What We Get Wrong About Beginnings
Paintings on Beginnings, Change, and Starting a New Year.
I always feel slightly overwhelmed as the year comes to an end, not because anything has finished, but because the calendar says it has. Explaining ourselves to time can feel useful, a superpower even, giving us the illusion we can reset time and start again. But starting over isn’t always straightforward; often we’re not getting it right.
We tend to mystify beginnings. We imagine them as clean starts, fresh pages, moments when life resets and we step forward unburdened. Sometimes this is true. Catastrophes can force a real beginning, a rupture so complete that not much of the old ways survives. But most beginnings are nothing like this. Most arrive without ceremony. They are not moments of starting over, but moments of making adjustments: a slight change of direction, a decision to continue with more focus, to repeat with intention, or to subtract what no longer belongs.

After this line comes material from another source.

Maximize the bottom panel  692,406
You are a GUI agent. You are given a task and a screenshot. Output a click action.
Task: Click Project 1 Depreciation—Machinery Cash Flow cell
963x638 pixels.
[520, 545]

Our lives rarely move in straight, ascending lines toward revelation. More often, they take shape through effort by effort, decision by decision, until one day we ask ourselves when, exactly, this all began - and cannot pinpoint the precise moment it happened.
Since paintings can show us what words often cannot, here is my collection of how I imagine they could show the subtle ways of a life that is already in motion, at the threshold of a new year, of a new beginning.
Lucid Consent
In Messina’s Virgin Annunciate - about which I’ve written a whole essay here - Mary does not leap forward or pause in awe; her gesture is measured and her gaze is lucid. This painting portrays a beginning, but it does not dramatize it. It seems more like a negotiation - a conscious agreement to move forward, aware of the consequences and hardships. The painting shows a beginning that is not about erasing the past or promising renewal, but about standing present and attentive.
Some beginnings require neither fanfare nor rupture. They start with recognizing responsibility and the conscious choice to engage with what is already at hand. Messina shows us how beginnings can be deliberate and lucid.
Deep Attention
Vilhelm Hammershøi painted the same apartment again and again. Over a hundred times, he returned to the same rooms, the same doors, the same pale walls, and windows with light entering and setting quietly on the floor tiles. Nothing “begins” in these paintings in any dramatic sense. There is no event, no climax, no visible decision. And yet, the images seem to carry a heavy absence.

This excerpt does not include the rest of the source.